Challenge:
Reproduce word for word everything from the start of the entries down to and including the line containing "ACASA (368, 51)".

Dataset records:
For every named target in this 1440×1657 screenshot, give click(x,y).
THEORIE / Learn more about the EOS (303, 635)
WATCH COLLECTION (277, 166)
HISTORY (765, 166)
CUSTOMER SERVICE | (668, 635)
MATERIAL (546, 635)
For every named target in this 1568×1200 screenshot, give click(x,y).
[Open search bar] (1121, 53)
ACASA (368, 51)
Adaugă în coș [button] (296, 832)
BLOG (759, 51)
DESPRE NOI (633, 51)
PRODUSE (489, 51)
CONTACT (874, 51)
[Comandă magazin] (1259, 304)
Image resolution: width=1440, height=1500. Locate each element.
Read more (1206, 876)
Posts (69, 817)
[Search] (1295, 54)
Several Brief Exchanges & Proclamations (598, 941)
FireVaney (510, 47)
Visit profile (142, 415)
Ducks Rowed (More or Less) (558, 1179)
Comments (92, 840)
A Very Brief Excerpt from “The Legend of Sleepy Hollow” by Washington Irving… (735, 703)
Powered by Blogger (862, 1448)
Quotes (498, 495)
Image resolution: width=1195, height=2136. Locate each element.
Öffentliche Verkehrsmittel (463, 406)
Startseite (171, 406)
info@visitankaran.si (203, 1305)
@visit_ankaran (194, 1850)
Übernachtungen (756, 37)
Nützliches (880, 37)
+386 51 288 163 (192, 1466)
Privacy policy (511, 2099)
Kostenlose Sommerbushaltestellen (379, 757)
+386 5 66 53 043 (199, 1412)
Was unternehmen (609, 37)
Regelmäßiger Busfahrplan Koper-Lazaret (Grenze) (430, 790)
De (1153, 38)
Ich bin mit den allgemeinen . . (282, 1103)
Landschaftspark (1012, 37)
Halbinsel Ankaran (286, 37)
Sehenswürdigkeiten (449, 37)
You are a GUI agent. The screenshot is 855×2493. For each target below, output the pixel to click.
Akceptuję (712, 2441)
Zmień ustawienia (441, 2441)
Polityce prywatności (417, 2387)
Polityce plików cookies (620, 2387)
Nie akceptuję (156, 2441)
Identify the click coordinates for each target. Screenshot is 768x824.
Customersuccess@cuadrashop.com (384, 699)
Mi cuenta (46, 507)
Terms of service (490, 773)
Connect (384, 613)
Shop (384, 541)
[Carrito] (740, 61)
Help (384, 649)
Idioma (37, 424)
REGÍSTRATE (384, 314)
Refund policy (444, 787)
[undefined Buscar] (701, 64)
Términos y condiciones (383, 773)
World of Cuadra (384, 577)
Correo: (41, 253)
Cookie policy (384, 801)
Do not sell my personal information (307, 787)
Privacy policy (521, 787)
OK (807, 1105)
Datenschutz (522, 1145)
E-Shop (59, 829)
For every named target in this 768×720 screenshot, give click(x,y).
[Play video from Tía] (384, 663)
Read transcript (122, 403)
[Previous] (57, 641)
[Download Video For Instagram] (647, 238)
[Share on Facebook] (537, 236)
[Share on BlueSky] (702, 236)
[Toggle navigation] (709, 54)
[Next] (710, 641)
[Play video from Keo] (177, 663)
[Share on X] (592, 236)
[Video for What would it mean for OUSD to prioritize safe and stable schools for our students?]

The reply:
For every named target in this 1440×1657 screenshot, give click(x,y).
THEORIE / Learn more about the EOS (303, 635)
WATCH COLLECTION (277, 166)
HISTORY (765, 166)
CUSTOMER SERVICE | (668, 635)
MATERIAL (546, 635)
For every named target in this 1568×1200 screenshot, give click(x,y).
[Open search bar] (1121, 53)
ACASA (368, 51)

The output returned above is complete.